## [Material for this task]
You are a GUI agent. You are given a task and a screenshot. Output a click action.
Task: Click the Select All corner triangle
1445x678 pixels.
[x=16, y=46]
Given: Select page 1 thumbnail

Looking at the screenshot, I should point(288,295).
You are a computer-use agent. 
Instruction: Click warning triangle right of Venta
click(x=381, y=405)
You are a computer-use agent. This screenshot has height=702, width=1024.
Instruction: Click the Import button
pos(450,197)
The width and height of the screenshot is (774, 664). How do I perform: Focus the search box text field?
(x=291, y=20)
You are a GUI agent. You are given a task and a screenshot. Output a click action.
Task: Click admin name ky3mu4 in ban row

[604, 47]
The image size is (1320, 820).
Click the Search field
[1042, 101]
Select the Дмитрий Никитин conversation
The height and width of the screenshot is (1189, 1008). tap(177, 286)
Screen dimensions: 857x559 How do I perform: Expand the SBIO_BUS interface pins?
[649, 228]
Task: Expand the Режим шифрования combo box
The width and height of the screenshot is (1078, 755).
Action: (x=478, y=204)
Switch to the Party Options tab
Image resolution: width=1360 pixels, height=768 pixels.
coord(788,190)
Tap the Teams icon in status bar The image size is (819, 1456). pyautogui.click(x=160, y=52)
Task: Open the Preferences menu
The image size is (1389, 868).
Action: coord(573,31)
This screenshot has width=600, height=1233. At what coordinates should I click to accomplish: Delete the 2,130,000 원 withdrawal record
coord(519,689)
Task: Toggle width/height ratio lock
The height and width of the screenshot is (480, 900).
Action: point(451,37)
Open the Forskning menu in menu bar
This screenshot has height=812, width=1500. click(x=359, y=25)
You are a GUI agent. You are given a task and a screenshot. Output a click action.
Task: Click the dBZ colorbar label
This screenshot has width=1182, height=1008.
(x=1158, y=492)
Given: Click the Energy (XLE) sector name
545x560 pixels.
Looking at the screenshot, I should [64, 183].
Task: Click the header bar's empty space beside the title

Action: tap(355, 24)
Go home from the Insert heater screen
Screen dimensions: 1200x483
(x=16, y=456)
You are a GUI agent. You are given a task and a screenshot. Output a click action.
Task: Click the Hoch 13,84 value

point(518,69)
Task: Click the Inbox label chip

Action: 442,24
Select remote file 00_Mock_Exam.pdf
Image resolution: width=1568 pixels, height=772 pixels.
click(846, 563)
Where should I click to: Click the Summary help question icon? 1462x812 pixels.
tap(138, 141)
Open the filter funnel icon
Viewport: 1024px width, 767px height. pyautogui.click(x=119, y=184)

## [Instructions to follow]
Lines with the word "computer" in them: report all of these from the listing above.

## [Exercise answer]
You are a computer-use agent. 
You are a computer-use agent. This screenshot has height=702, width=1024.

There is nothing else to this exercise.